SpinaCMS / Spina

Spina CMS
http://www.spinacms.com
Other
2.19k stars 405 forks source link

Using the default layout for custom pages #323

Closed TrueSoft closed 6 years ago

TrueSoft commented 6 years ago

If I want to make a custom page (define my controller and views, just like in a regular Rails application) how can I use the default layout from Spina? Let's say I want to make a contact form page: create ContactController, and the views. To have the same layout, I write in the controller the line

layout 'default/application'

But it doesn't work, because there are variables that don't exist in the controller, such as current_account.name from %title, or the navigation menu. If I try to extend my controller from Spina::ApplicationController instead of ApplicationController, I can't because it generates an error. So how do I make custom pages other than the pages made in Spina admin section?

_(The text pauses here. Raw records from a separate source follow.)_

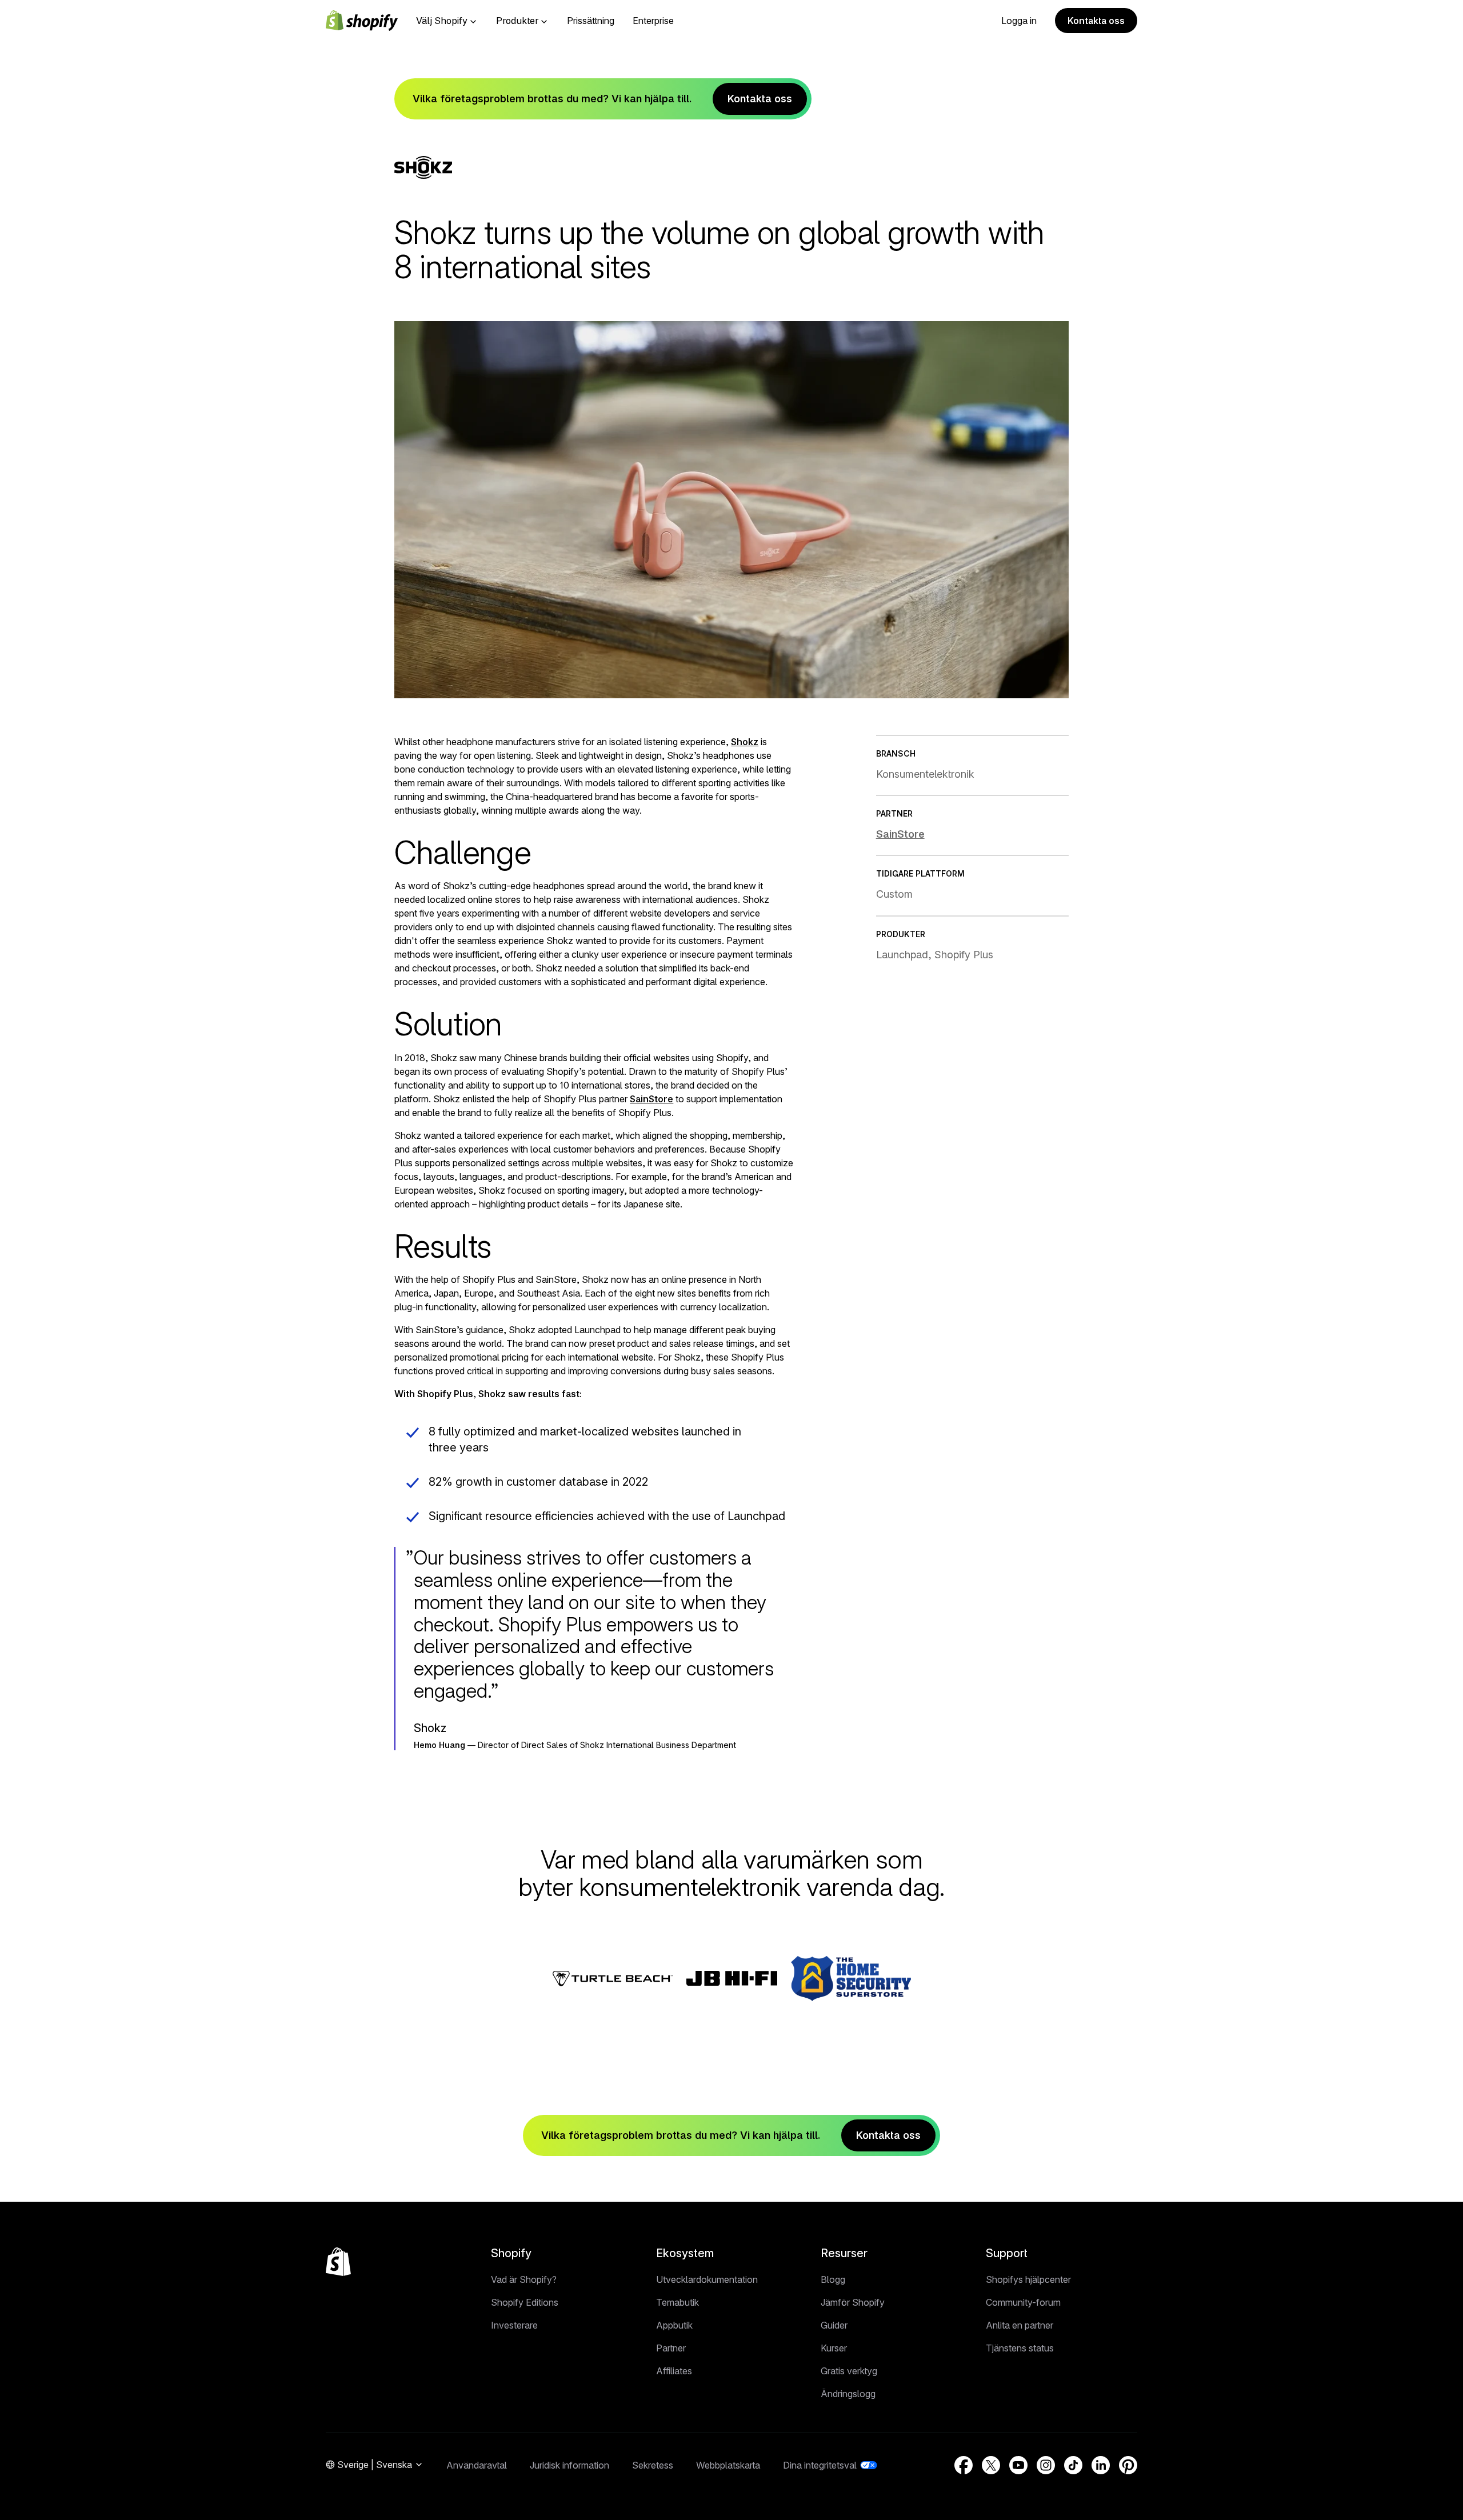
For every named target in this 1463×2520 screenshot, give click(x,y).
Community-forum (1023, 2302)
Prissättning (590, 20)
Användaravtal (476, 2465)
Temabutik (677, 2302)
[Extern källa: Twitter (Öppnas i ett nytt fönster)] (991, 2465)
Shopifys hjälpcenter (1028, 2279)
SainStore (651, 1099)
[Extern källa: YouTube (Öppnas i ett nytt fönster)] (1018, 2465)
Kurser (834, 2348)
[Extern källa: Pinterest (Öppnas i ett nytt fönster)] (1128, 2465)
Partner (671, 2348)
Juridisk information (569, 2465)
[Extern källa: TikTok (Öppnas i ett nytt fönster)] (1073, 2465)
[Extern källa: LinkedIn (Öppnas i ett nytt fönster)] (1101, 2465)
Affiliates (674, 2371)
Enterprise (653, 20)
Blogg (833, 2279)
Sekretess (652, 2465)
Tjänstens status (1020, 2348)
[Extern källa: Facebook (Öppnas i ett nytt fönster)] (963, 2465)
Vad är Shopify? (524, 2279)
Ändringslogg (848, 2393)
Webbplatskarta (728, 2465)
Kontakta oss (1096, 20)
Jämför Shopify (853, 2302)
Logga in (1019, 20)
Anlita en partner (1019, 2325)
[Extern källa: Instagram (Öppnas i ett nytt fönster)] (1046, 2465)
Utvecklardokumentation (707, 2279)
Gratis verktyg (849, 2371)
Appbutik (674, 2325)
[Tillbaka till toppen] (338, 2261)
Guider (834, 2325)
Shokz (744, 741)
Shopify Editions (524, 2302)
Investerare (514, 2325)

TrueSoft commented 6 years ago

In the controller's action I added this line

    @page = Spina::Page.where(link_url: request.path)

to have a variable for the current page. It shows the page, but in the menu the menuitem of this current page is not highlighted.

Bramjetten commented 6 years ago

If you want to use the default Spina template you'd have to define current_account and @page. You can take a look at the frontend.rb concern to see how we do that in Spina. Regarding the navigation: I usually render the links without any active/current classes and instead use data attributes like this:

application.html.haml

%body{data: {current_page: @page.id, ancestors: @page.ancestors.ids.join('-'), view_template: @page.view_template}}

_navigation.html.haml

%ul
  - (current_spina_user.present? ? Spina::Page.active : Spina::Page.live).roots.sorted.in_menu.each do |page|
    %li{data: {page_id: page.id}}= link_to page.menu_title, page.materialized_path

navigation.coffee

ready = ->
  current_page = $('body').attr('data-current-page')
  ancestors = $('body').attr('data-ancestors')

  # Remove classes
  $("li[data-page-id]").removeClass('current active')

  # Add current and active class to current page
  $("li[data-page-id=#{current_page}]").addClass('current active')

  # Add active class to ancestors
  if ancestors.length
    for ancestor in ancestors.split('-')
      $("li[data-page-id=#{ancestor}]").addClass('active')

$(document).on 'turbolinks:load', ready

This way it's easier to cache large parts of your HTML.